Do you ever get the feeling that you’re stressing out your partner?
This is not unusual. If you are in an exclusive relationship and you are struggling with stress, it’s likely that your partner is struggling alongside you. Stress affects the way you behave, especially if you try to keep it under wraps. Here’s how this can happen:
Stress can make you less social.
When you’re overwhelmed, do you feel like going out? Doubtful. Your partner may want to hit the town, but you’re exhausted. He or she wants a weekend getaway, but you can’t bear the hassle of making plans.
Granted, relaxation and down time are important, but too much of it can be a drag on your relationship.
It can drive you to drink.
For many people, socializing involves drinking and there’s nothing wrong with that — if you have a handle on it. When times are tough, you’re more likely to overdo it on the alcohol.
If you do, you may feel the urge to bring up and hash out your issues while drunk, which is exactly the worst possible time to do so.

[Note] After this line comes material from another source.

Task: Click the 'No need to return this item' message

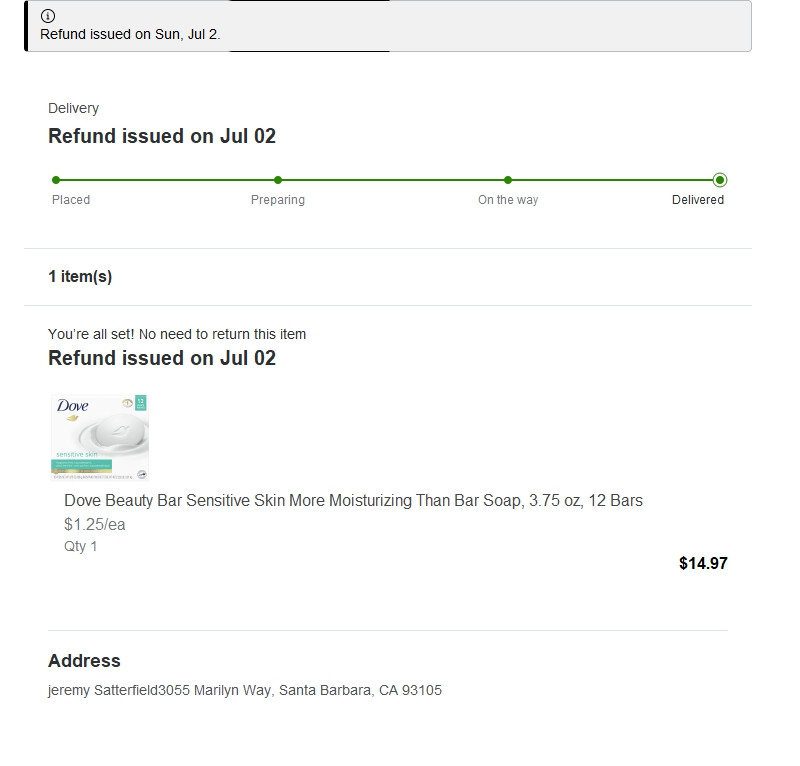Action: (177, 334)
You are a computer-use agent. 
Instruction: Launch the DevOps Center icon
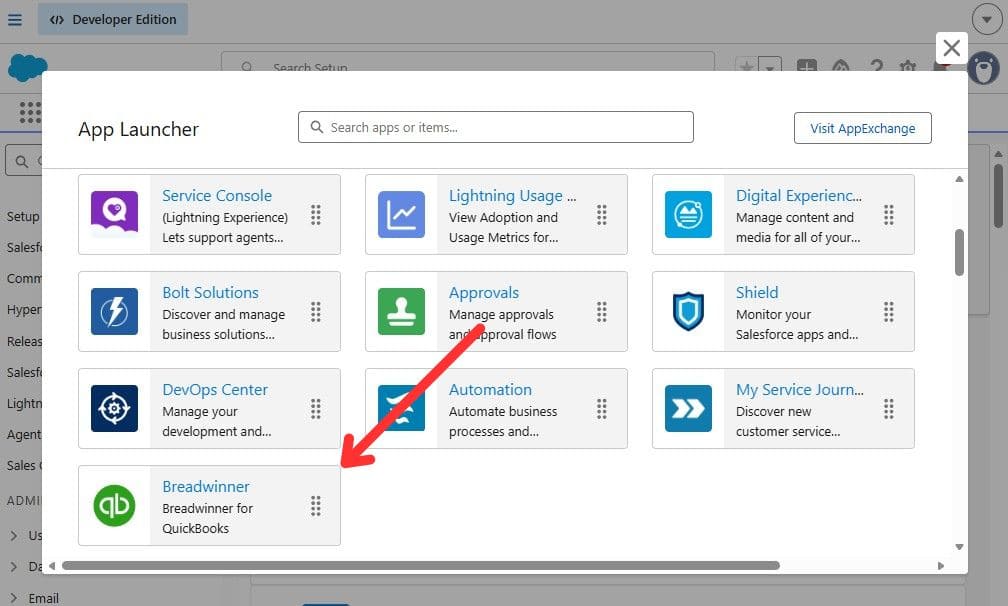114,409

Or, if you have a flair for the dramatic, you might opt for less direct, more extravagant ways to express your displeasure. This creates fireworks — the dramatic kind, not the romantic kind.
It can make you distant.
You may deal with stress by bottling it upon in an attempt to “spare” your partner from your problems or because you don’t want to appear weak.
Maybe you flat-out deny that anything is bothering you or you keep interactions safely on the surface. Though well intentioned, this can leave your partner feeling shut out, wondering why you emotionally disappeared.

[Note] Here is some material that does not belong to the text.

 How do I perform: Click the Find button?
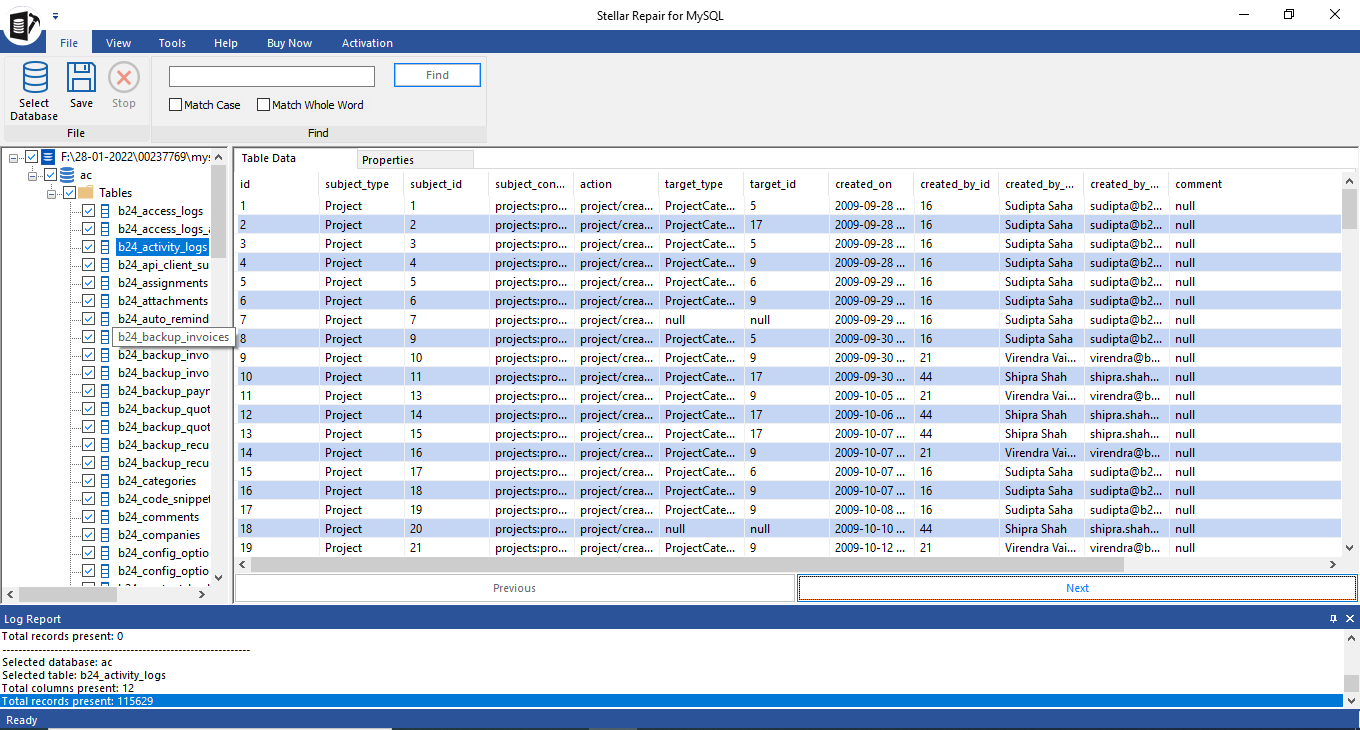point(437,75)
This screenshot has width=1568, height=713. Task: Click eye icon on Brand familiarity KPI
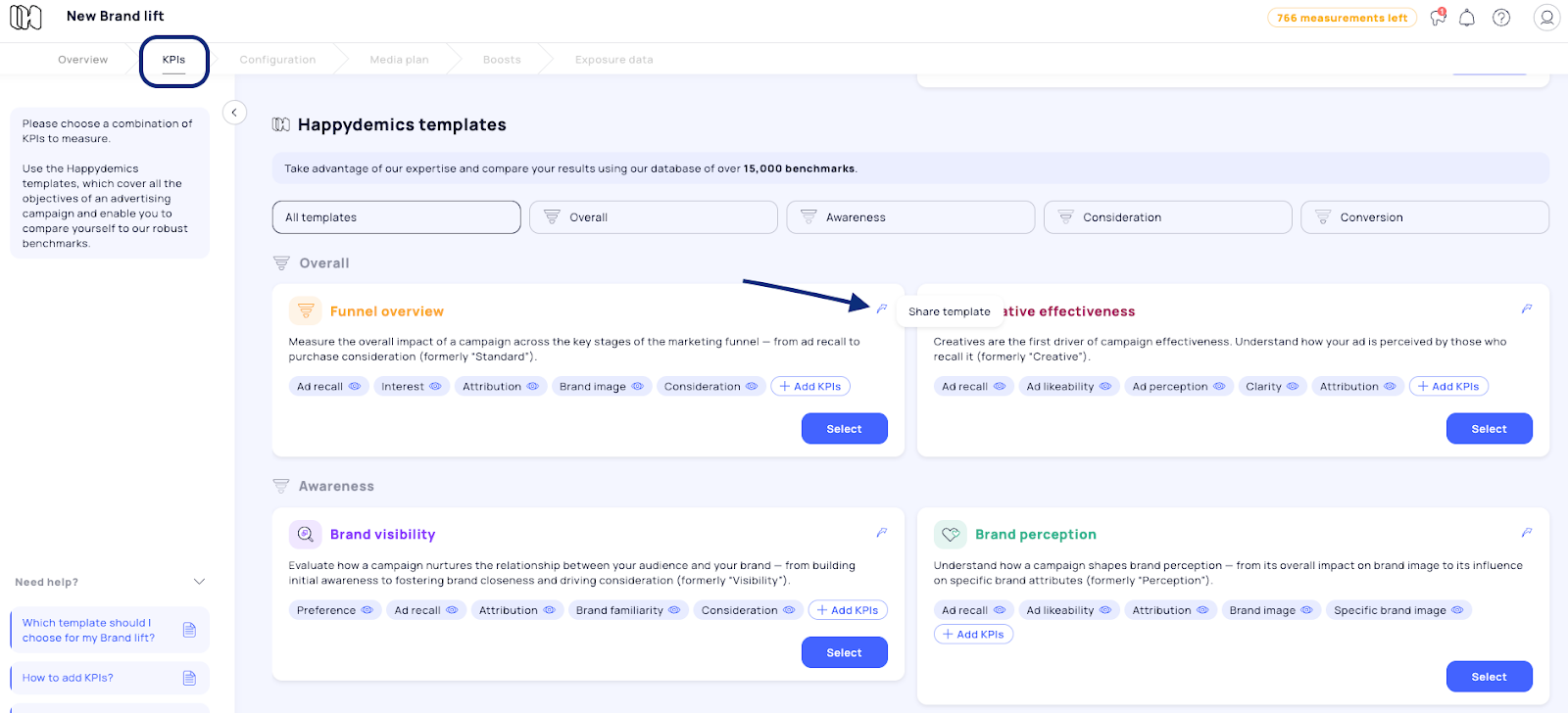click(x=674, y=610)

It can make you controlling.
At the other end of the spectrum, you might manage your anxiety by trying to subtly control your partner. Repeatedly asking for reassurance, checking in on or criticizing him or her are all strategies that backfire.
So, stress can undermine your relationship, but it doesn’t have to. It can actually lead you two to grow closer -- if you communicate
Use communication to manage stress.
When life gets rough, talk to your partner about what’s going on with you in a frank and direct way. This may sound obvious, but to plenty of people, it’s not.
There are a few reasons for sharing your stress with your partner. For one, it can help your partner help you. If you don’t trust him or her enough to help, then why are you two together at all? If you do, why not share what’s happening? A huge benefit of a relationship is the mutual support you can provide for each other.
However, that can only happen if you get comfortable asking for support and being specific about what you need. Your partner is probably not a therapist and definitely not a mind reader; so, how else should could he or she know what to do?
Disclosing your anxieties also helps you learn how your stressed-out behavior affects other people. Our partners can usually read the subtleties of our behaviors better than anyone else (except maybe our dogs).
If you’re open to it, you can learn a lot from your partner’s observations about how you are when you’re in a bad place. Sure, this can be hard to examine, but becoming a better person is not for the faint of heart.
Most importantly, letting your partner in brings the two of you closer by disclosing your trust in him or her. Vulnerability is crucial if you’re going to be with someone in a real, authentic way.
Nobody is always on top of things and nobody’s always confident. If your relationship relies on you keeping up a facade, it’ll get knocked down in a thunderstorm. If the foundation is strong, it’ll withstand a hurricane.